═══ Study text ═══
Earlier in 1822, a report from the Albany City Overseer of the Poor tells us that paupers sometimes were supported in and out of the almshouse. Alms were the charitable donation of money or food to the poor.

The Albany almshouse had an attached farm of 60 acres where paupers might be employed. Of the 126 paupers in the almshouse, 70 being female and 56 being male, 46 were children under the age of 7 years. There were also many transient paupers.

The overseer states, “The prosperity and happiness of a nation, depend on the industry, economy, and the morals of its people. To promote, encourage, and to protect these three great essentials of national wealth and character, is therefore of the first importance, a regard for religious and moral obligation is cherished, by diffusing the means of education to the ignorant and poor, thereby elevating the human character, and striking at the root of poverty and vice.”

“Intemperance and the use of ardent spirits, it is feared will long remain, a fruitful source of pauperism and misery. Habits of intemperance are not to be conquered by any restraints. It is doubtless that the use of spirituous liquors is the principal cause of the suffering of a large proportion of the poor. The condition of the poor would at once be improved if the use of liquors were diminished.

“Under our present system, pauperism is a growing evil; and I have come to the conclusion that the erection of houses of industry, is the only effectual mode of improvement. The government should compel the erection of houses of employment such as the farms attached to institutions. Those whose pride would deter them from entering these houses of employment fear becoming publicly and notoriously paupers.

“The virtuous and unfortunate poor should have an advantage over the intemperate or vicious poor, in as much as they might be classed, in reference to cleanliness, sobriety, submission, industry, and faithfulness in their work, and thereby avoid that indiscriminate arrangement, which one usually obtains in almshouses. The operation of this plan would have the happy tendency of abolishing the practice of selling paupers at auction, which prevails in many towns in our State.”

In 1824, Albany City and County called for a law requiring the establishment of a poorhouse and one was created that year.

In 1857, a review of the Albany poorhouse and its 216-acre farm notes that it housed 419 inmates; 299 females and 120 males. Eighty were under 6 years of age and 75 percent were foreign-born. From six to 40 paupers occupied a single room.

Paupers who were able worked on the farm and at the poorhouse.
═══
Complete the following ::
a: Answer these questions from the Albany poorhouse text.
(i) How many acres did the farm attached to the Albany almshouse cover in 1822?
(ii) In what year was a poorhouse created in Albany?
(iii) How many inmates did the 1857 review say the poorhouse housed?
b: Copy word for word the passage of the Albany poorhouse text starting at "In 1824, Albany" and ending at "at the poorhouse.".
c: Write the next part of the Albany poorhouse text, picking up after its final sentence.
═══ Dataset content ═══
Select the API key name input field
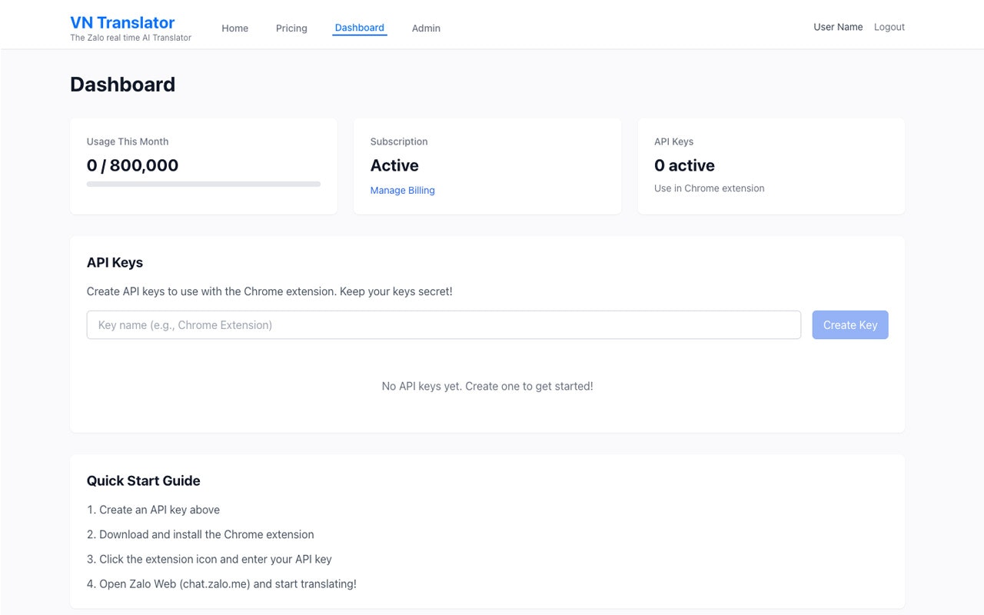Image resolution: width=984 pixels, height=615 pixels. coord(444,324)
═══
Task results ::
a:
(i) 60 acres
(ii) 1824
(iii) 419

b:
In 1824, Albany City and County called for a law requiring the establishment of a poorhouse and one was created that year.

In 1857, a review of the Albany poorhouse and its 216-acre farm notes that it housed 419 inmates; 299 females and 120 males. Eighty were under 6 years of age and 75 percent were foreign-born. From six to 40 paupers occupied a single room.

Paupers who were able worked on the farm and at the poorhouse.

c:
Religion and education were provided with an emphasis on teaching English to immigrants. Children of a proper age being apprenticed to tradesmen and worked at various forms of employment.

A doctor was employed at the house with two resident medical students. During 1857, there were 71 deaths and 32 births of which 25 were illegitimate.

A fever hospital and insane asylum had been a part of the poorhouse establishment. Seventy-three of the inmates were listed as “lunatics;” 41 females and 32 males. Four of the paupers had been listed as “idiots,” one female and three males, two under the age of 16, while three more were blind and one was called “deaf and dumb.”

No corporal punishment was allowed or administered at the poorhouse, only confinement to cells or rooms.

This was the life of a pauper who was at the mercy of his fellow man in the early 19th Century. Considering the time period, religion probably was the overwhelming driving force enlisting sympathies for the poor and needy.

It is a good feeling to know that there are people willing to help the less fortunate and that we also require our government to do so. For misfortune may visit any one of us, at any time, and we must have the support of our fellow human beings.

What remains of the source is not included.